» **TASK REQUIREMENTS**: Transcribe the following records exactly, images excluded.

Items from a dataset:

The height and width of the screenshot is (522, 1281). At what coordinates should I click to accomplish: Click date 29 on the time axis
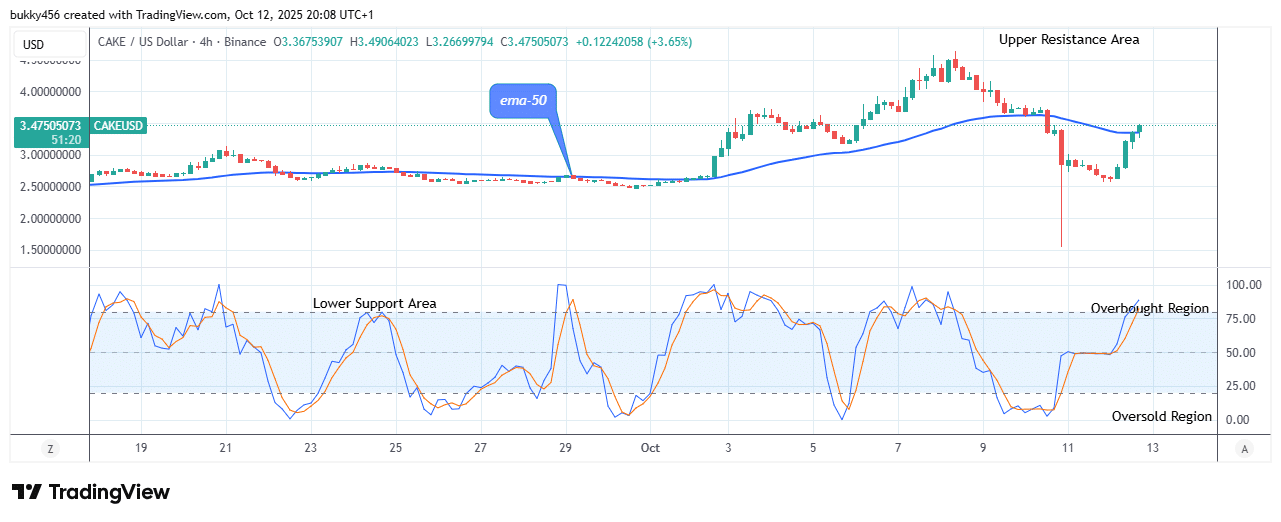pos(565,449)
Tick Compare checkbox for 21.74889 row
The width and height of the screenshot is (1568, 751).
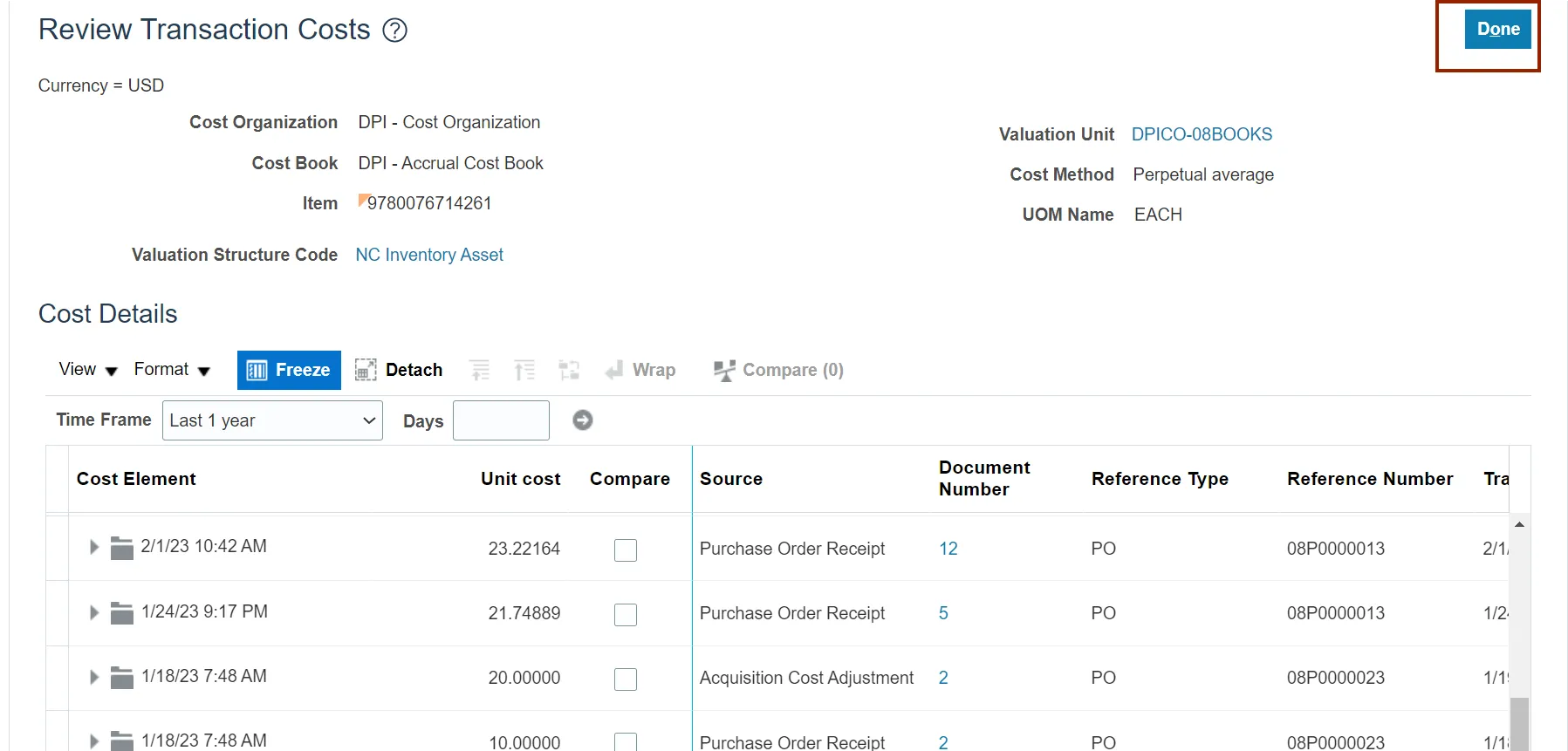click(626, 614)
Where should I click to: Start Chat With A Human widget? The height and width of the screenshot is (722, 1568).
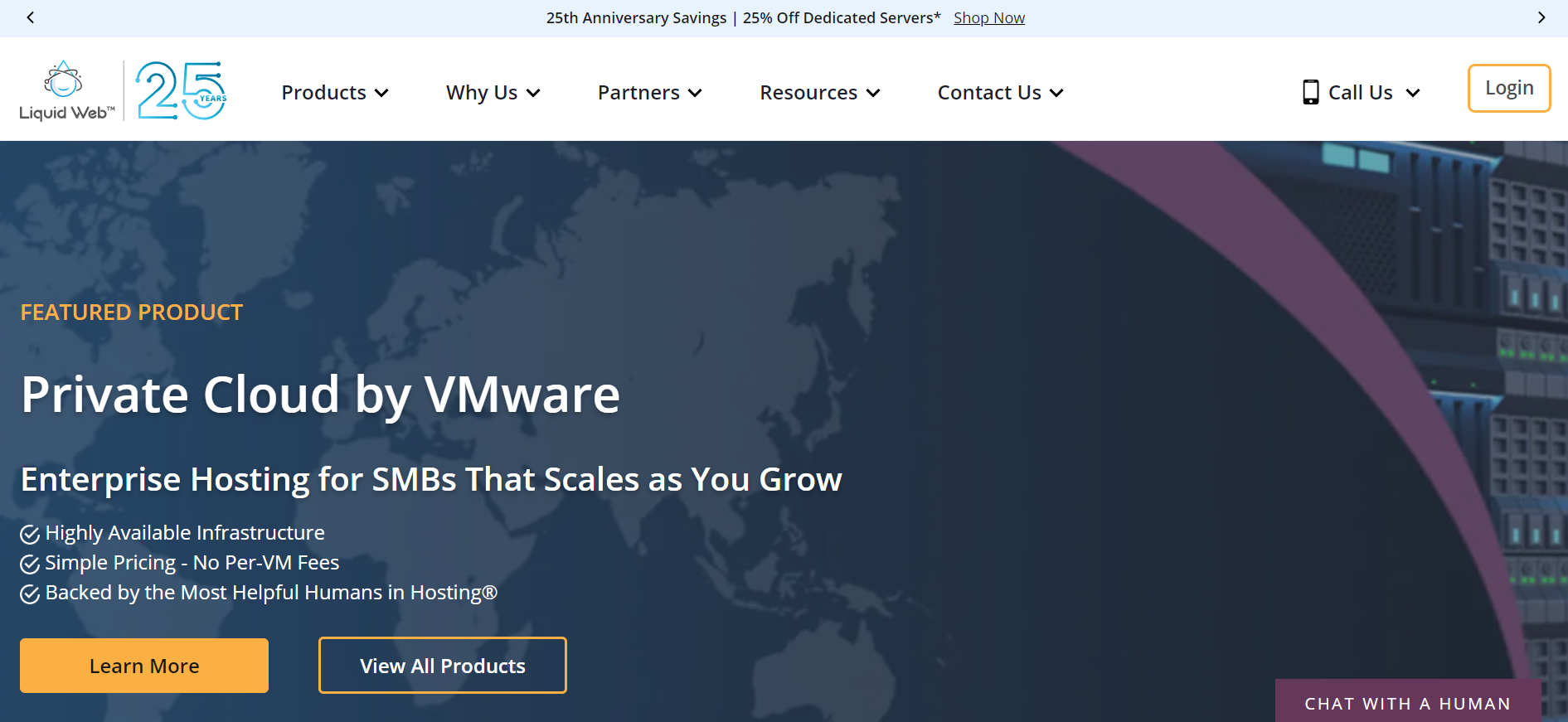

» **ANSWER BOX**:
The height and width of the screenshot is (522, 1281). At what coordinates should I click to accomplish: Click date 29 on the time axis
pos(565,449)
Tick Compare checkbox for 21.74889 row
The width and height of the screenshot is (1568, 751).
click(626, 614)
Where should I click to: Start Chat With A Human widget? The height and width of the screenshot is (722, 1568).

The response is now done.